At 1403 GMT gold was trading at $881.80/882.80 an ounce, against $901.35/902.75 late in New York on Friday. Earlier it touched a low of $877.00.
Silver also fell in gold's wake, sliding almost 5 pct to a session low of $16.56 an ounce. It later recovered to trade at $16.73/16.78 against $17.36/17.43.
"The most obvious driver of the day is that the euro has collapsed," said JP Morgan analyst Michael Jansen.
The dollar rallied on expectations the U.S. Federal Reserve will take a more hawkish line on interest rates later this week at a meeting in which it is widely expected to leave rates unchanged at 2 percent.
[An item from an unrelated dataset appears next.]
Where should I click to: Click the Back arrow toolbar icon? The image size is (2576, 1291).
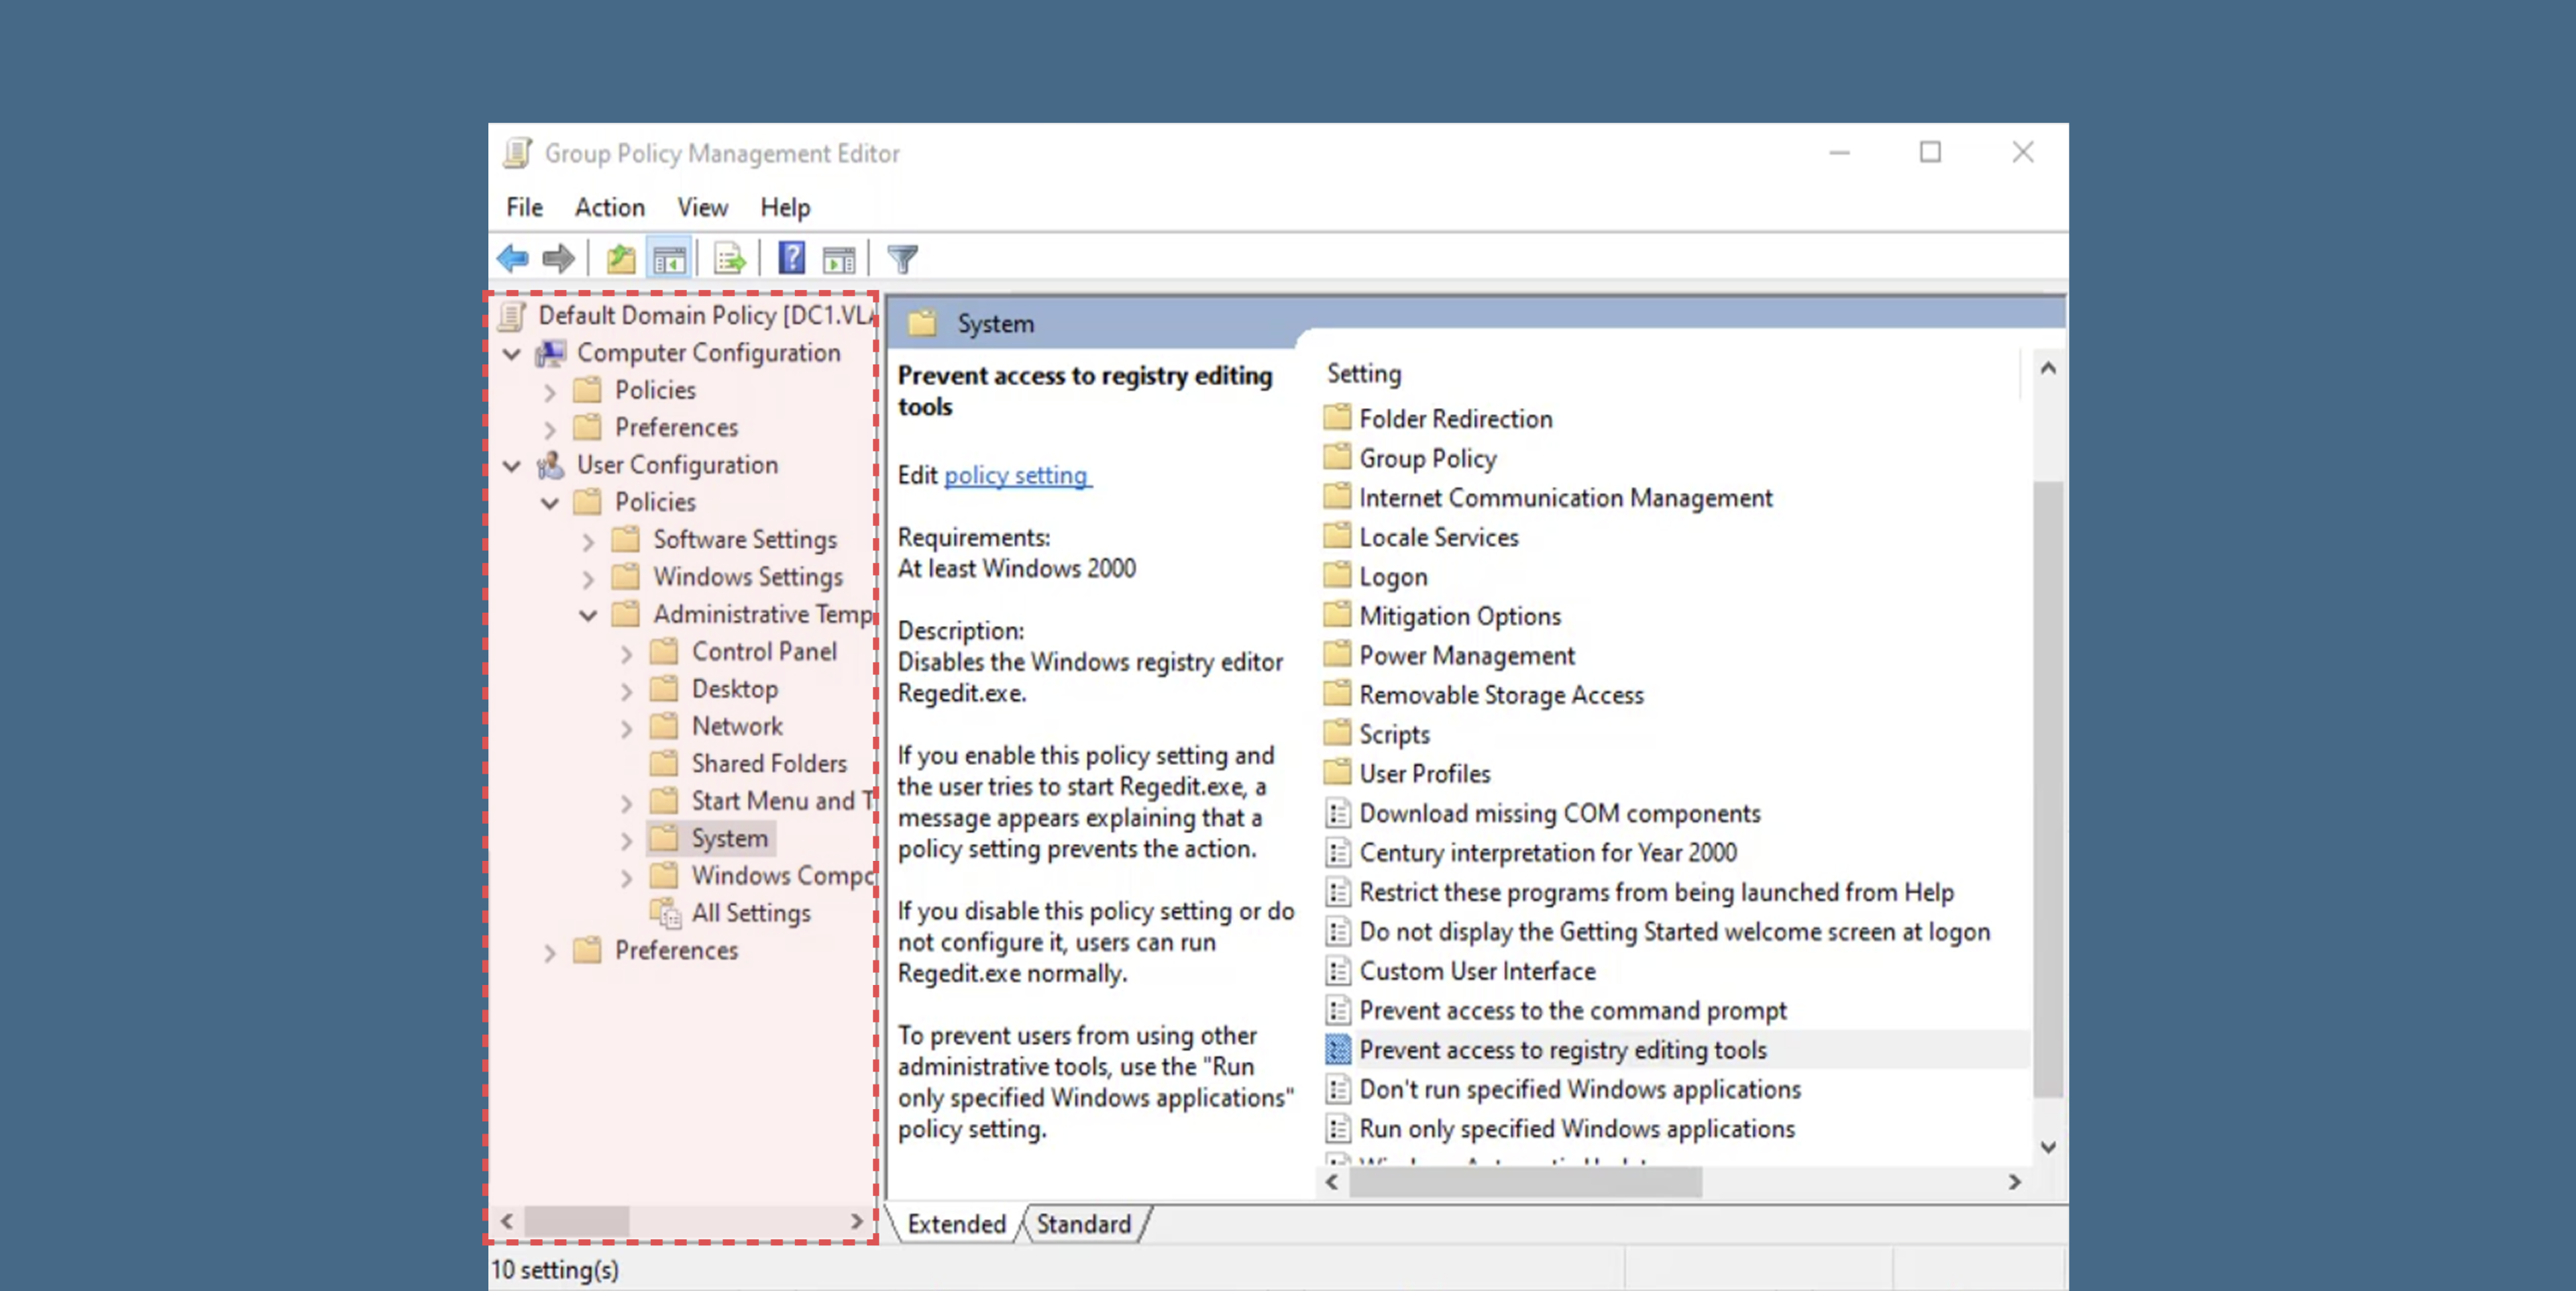click(513, 259)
Meanwhile the euro fell sharply against the U.S. currency after soft European economic data earlier on Monday which showed a contraction in manufacturing and services activity in the euro zone.
A stronger dollar typically weighs on gold, as it is bought as a hedge against weakness in the U.S. currency. A stronger greenback also makes dollar-priced gold more expensive for holders of other currencies.
However, traders said interest in gold from physical buyers, who have been discouraged by high and volatile prices in recent months, has supported the market.
"We ran into some good physical interest in the high $870s," said Simon Weeks, director of precious metals at the Bank of Nova Scotia. "That has stopped the rot."
The market is now turning its attention to the U.S. Federal Open Market Committee's two-day rate-setting meeting, which starts on Tuesday.
The FOMC is widely expected to leave rates on hold at 2 percent, but is seen sharpening its rhetoric on inflation in its accompanying statement.
Both its decision and its post-decision statement could have a significant impact on the dollar, and therefore on gold.
Any suggestion that a rate hike may be forthcoming later this year could help the currency.
Among other precious metals, spot platinum slipped to $2,033.50/2,053.50 an ounce from $2,048.50/2,068.50 late in New York.